Give the lines of the records as a numbered list, leaving out blank lines. Begin at the line that contains "Task: Click the SAN FERNANDO map label" and continue through the end of the records.

§

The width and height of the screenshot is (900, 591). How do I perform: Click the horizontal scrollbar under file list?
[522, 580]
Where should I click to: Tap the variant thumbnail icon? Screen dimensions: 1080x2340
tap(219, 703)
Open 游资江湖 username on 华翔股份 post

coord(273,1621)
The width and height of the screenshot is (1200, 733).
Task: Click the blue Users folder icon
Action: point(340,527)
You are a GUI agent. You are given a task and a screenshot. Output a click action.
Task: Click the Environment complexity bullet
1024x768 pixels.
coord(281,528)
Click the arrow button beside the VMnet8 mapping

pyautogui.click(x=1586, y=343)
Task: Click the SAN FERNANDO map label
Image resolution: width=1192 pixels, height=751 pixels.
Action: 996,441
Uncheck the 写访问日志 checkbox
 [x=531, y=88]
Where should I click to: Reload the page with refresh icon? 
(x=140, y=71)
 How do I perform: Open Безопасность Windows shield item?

§

■ SOLUTION TO THIS EXERCISE:
1. Task: Click the SAN FERNANDO map label
2. Image resolution: width=1192 pixels, height=751 pixels.
3. Action: 996,441
4. Uncheck the 写访问日志 checkbox
5.  [x=531, y=88]
6. Where should I click to: Reload the page with refresh icon? 
7. (x=140, y=71)
8.  How do I perform: Open Безопасность Windows shield item?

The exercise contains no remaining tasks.